Notes: details/lines is an electronic tape piece created on the computer. All but one of the sound events of the work, ranging in duration from 1 to 90 seconds, began as short “details” drawn from earlier computer works and experiments of the composer. (“Details” is used here as somewhat analogous to the process of extracting a detail from a painting.) These “details” were then digitally sculpted and transformed (abandoning at that point the analogy to “details” as used in visual art). Two excerpts from literary works had direct and indirect influence over the sculpting and transformation of particular sound events, and ultimately over the entire piece: from John Ruskin’s The Stones of Venice: “the warning….uttered by every one of the fast-gaining waves, that beat like passing bells, against the stones of Venice” (direct, though transformed programmatic influence over the third detail to appear in the piece); and from Ezra Pound’s from Canto CXV: “a blown husk that is finished/ but the light sings eternal/ a pale flare over marshes/ where the salt hay whispers to tide’s change”. (Indirect, non-programmatic influence over the longer passage of two part texture near the center of the piece, its musical properties abstractly drawn from structural attributes--not affects--of the quotation.) One of the digitally transformed details, used in both short and longer sound events, is drawn from an earlier analog electronic work, the composer’s sound design for a production of David Mamet’s play, The Woods. The great film-maker Angelo Antonioni has described what he called his “working backwards”…..from “a series of images to a state of affairs”. Substituting “sound gestures” for “images”, the composer believes that Antonioni’s words relate to the structural growth and temporal perceptual process of “details/lines”: as the structure of details/lines proceeds and accumulates, the work moves towards a “state of affairs”, which will be quite different, listener to listener, hearing to hearing.

 

 

 

sherds of five (1994)

### [Work to do]
Please continue the program notes on the composer's electronic tape works from the point where they stop.

### [Data provided]
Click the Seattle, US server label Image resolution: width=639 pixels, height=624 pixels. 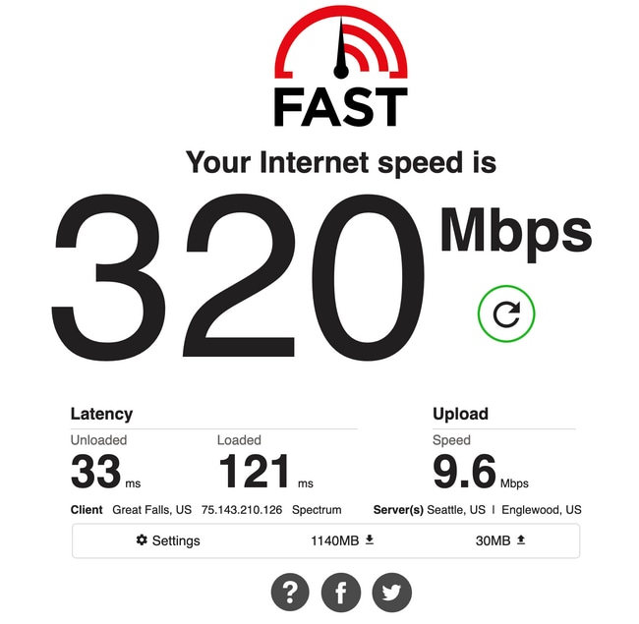456,510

### [Task answer]
Duration: 10:07

For Fixed Media

Notes: sherds of five is a tape piece for computer and is highly influenced by particular characters and passages from Jean Genet’s novel, “Our Lady of The Flowers.” The work received its first performance at the conference, Technology and the Composer: The Continuing Tradition of Music Composed for Tape, in June, 1994 in Luxembourg City. In any of my music that is involved with a specific, motivating source—literary, pictorial, etc.—there are degrees of separation between that source and the structuring of the music. I enjoy exploring the range of these degrees. The computer music uses a “microtonal” 26 note equal tempered scale. All timbres were created using digital to analog techniques with the synthesis programs of Csound (Vercoe/M.I.T). An essay written by Theorist/Composer Stephen Lilly dealing with structural, rhythmic and timbral aspects of the work has been published in the journal, Perspectives of New Music, Volume 43, No. 1 (2005). The piece is recorded on the Neuma Label CD: Electro Acoustic Music V.

 

 

 

vers (2001)

Duration: 12:42

For Fixed Media

Notes: Vers is a tape piece that combines recorded spoken words with music created on the computer. The work reflects the composer’s many months within the pages of Jorie Grahams’ Swarm, a volume of thirty-six poems published in 2000. The four poems and two fragments, chosen by the composer, focus on at least two of the wide-ranging concerns of the Pulitzer Prize winning American poet, specifically, the weight of fulfilling the innate desire and need to speak --- “the hard journeying, my sweet mind shouldering/so willingly the impossible”--- and the accepting of that responsibility along with the human need for love and closeness with another. The poet cites poem 640 of Emily Dickinson (which begins “I cannot live with you/it would be life”) as animating the book throughout. Stylistic elements of the music are derived from structural and semantic properties of the words. In no way is the music an “accompaniment” to the words in the traditional sense. Rather--- in the spirit of the statement of painter Robert Motherwell: “The Subject Matter is Just the Medium”---- the music is a transformation of properties of the words into sound. Thus, the spoken words and the music—sometimes together, sometimes alone---are each, in their own fashion, sounding attributes of the text. All of the computer music is created with digital to analog techniques using the Csound synthesis software. vers is recorded on a Capstone Records CD: Music/Text II.